Today is the deadline for states to apply to participate in a state partnership exchange with the federal government as part of the Patient Protection and Affordable Care Act.
On Wednesday, Illinois became the third state to receive conditional approval to launch a health insurance exchange in partnership with the government less than eight months from now.
Illinois Gov. Pat Quinn praised President Obama’s Patient Protection and Affordable Care Act, calling access to decent health care “a fundamental right.”
“We are going to be working very hard between now and Oct. 1 to educate the people of our state about the health care coverage options they will have through the marketplace, thanks to President Obama’s leadership.”
The Feb. 15 deadline is three months later than originally planned. The Obama administration extended the window in November to give states more time after Republican governors requested the department do so. States had until Dec. 14 to submit letters of intent, as well as detailed plans, to build their own state exchanges.
At the time U.S. Department of Health and Human Services Secretary Kathleen Sebelius said the administration is committed to “providing states with the flexibility, resources and time they need to deliver the benefits of the health care law to the American people.”
Sebelius also said she believed states had sufficient enough time to decide their plans and told governors the administration looked forward to working with them on implementing the law.
A partnership agreement is just one of three exchange options for states. Exchanges can be run by individual states, by the federal government or by a combination of the two under an arrangement—the state partnership exchange.
The partnership model is an option provided to states that want to manage part of the exchange in 2014. HHS says it allows states to make key decisions and tailor the marketplace to local needs and market conditions.

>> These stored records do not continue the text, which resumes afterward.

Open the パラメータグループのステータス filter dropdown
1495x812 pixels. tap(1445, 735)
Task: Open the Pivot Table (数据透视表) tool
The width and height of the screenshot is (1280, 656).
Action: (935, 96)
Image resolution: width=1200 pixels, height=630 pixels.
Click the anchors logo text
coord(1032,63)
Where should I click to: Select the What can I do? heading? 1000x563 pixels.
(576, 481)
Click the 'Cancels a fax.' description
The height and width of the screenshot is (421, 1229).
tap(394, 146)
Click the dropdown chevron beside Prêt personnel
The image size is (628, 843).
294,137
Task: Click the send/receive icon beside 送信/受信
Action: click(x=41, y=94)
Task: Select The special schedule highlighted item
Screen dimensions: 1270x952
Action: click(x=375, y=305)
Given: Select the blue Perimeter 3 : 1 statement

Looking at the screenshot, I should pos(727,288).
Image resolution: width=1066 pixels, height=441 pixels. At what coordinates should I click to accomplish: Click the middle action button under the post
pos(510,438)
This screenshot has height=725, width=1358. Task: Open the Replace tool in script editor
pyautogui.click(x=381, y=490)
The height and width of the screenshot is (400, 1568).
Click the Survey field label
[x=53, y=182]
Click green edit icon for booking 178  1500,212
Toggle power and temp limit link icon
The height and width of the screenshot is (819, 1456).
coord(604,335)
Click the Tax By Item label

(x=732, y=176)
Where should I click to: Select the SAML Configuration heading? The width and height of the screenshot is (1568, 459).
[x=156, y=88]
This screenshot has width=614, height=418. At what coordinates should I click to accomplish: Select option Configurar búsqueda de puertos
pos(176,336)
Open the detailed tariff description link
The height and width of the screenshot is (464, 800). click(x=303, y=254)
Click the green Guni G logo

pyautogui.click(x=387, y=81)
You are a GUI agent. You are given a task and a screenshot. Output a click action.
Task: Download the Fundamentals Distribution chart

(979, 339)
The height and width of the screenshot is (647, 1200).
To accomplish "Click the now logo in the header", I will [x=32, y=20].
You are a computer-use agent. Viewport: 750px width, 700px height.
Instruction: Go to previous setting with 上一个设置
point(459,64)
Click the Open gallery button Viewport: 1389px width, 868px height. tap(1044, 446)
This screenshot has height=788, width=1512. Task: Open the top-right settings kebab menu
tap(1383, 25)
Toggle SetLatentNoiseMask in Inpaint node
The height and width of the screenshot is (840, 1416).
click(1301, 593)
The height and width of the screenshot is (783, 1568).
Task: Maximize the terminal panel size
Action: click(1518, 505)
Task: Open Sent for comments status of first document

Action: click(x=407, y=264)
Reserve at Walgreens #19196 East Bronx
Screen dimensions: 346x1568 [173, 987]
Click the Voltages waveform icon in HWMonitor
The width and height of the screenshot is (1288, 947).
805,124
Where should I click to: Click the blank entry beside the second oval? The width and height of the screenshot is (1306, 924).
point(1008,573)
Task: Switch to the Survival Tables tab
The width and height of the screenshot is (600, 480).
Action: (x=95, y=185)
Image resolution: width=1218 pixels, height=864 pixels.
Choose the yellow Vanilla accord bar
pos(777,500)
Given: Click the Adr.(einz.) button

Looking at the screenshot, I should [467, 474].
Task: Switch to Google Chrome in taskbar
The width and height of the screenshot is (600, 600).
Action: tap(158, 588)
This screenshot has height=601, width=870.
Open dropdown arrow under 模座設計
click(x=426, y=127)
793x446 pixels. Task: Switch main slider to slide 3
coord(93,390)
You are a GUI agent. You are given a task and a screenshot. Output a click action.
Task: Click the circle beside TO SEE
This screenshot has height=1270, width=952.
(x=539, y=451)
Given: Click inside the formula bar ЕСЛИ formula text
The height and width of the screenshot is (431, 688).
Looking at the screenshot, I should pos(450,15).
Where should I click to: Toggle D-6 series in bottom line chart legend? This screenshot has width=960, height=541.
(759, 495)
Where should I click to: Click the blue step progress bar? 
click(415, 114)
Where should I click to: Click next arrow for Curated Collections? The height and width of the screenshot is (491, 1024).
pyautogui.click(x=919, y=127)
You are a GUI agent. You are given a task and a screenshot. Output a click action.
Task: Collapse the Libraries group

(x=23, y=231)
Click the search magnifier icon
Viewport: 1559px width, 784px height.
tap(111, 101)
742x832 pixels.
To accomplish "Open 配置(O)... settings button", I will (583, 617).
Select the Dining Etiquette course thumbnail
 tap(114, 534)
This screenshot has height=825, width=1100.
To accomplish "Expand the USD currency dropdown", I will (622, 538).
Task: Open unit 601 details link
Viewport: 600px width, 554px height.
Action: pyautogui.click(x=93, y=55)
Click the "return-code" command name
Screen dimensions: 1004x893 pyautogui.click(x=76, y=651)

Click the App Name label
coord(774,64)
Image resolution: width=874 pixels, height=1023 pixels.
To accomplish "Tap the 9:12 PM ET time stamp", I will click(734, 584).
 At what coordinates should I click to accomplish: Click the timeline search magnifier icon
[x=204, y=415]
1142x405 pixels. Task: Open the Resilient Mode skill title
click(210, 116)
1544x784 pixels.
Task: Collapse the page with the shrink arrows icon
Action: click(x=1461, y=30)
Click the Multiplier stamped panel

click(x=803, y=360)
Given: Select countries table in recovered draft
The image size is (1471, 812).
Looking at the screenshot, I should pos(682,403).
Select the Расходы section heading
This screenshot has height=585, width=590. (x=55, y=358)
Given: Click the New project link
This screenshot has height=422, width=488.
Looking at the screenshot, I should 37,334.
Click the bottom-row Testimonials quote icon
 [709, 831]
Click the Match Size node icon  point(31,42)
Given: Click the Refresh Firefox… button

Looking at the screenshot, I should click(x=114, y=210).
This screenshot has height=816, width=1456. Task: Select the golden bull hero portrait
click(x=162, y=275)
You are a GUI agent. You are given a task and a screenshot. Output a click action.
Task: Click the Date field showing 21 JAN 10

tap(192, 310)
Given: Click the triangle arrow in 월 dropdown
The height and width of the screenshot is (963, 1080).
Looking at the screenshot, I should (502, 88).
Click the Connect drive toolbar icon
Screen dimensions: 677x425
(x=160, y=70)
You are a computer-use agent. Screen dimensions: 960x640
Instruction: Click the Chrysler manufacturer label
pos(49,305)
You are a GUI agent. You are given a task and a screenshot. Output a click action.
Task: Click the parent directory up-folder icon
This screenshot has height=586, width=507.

Illinois joined Arkansas and Delaware in receiving tentative approval to operate a partnership exchange.
One state to watch today is New Hampshire, who announced this week it would seek to partner with the federal government to run their exchange fearing not doing so would lose control of how it would work. State law forbids New Hampshire from running its own exchange.
In addition to the three partnerships, 17 states and the District of Columbia have opted for running their own state exchanges, receiving conditional approval from the government.
The remaining states are expected to default to a federally operated state exchange.
Though the law intended that each state run its own exchange, many governors have refused to do so, and continually stalled plans. Others had complained there wasn’t enough guidance from the government on how to do so.
All exchanges are required to begin open enrollment Oct. 1 and start coverage Jan. 1, the date that the law’s individual mandate kicks in, requiring most Americans to buy health insurance. The exchanges set up under health reform are intended to give families and small-business owners “accurate information to make apples-to-apples comparisons of private insurance plans and, get financial help to make coverage more affordable if they’re eligible.”